Three dinners had to be prepared for competing teams, which also had to be judged. VIRTUe opted for a vegetarian, sustainable dinner with some typical Dutch treats like ‘pepernoten’ and ‘stroopwafels’ for dessert. The dinners turned out to be an effective way to get to know the other teams. The Dutch bicycles and our solar powered car Stella Lux, which both showed VIRTUe’s full vision of a future living, were also very popular with the other teams and the visitors. Overall, the team looks back at a wonderful experience upon which the next VIRTUe team can build.
Smart mirrors in the bathroom
The appearance of solar car Stella Lux gave the team a lot of points. Photo: Team VIRTUe.

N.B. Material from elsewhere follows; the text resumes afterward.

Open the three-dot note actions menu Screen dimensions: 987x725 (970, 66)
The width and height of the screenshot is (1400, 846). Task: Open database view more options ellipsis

The teams that took the top positions in the general classification were all much more experienced than newcomer VIRTUe, like team Virginia Tech (USA) (1st prize), UOW (Australia) (2nd prize) and Team BaityKool (Fra, UAE and Palestine) (3rd prize). Those teams proved to be fierce competitors with their innovative houses. Interestingly, each team had opted for a specific focus. VIRTUe aimed its house at expats, UOW at the elderly (disabled) and BaityKool had co-living as a central theme.
All the teams showcased innovative solutions for a sustainable lifestyle, varying from using worms to clean water for recycling, green vertical walls to cool the air or size-adaptable spaces, for example by having walls on wheels or moving upper floors on a slider. Other innovations were the incorporation of self-learning systems to optimize the house to the occupants’ needs or smart mirrors in the bathroom showing the weather forecast, your calendar and the news.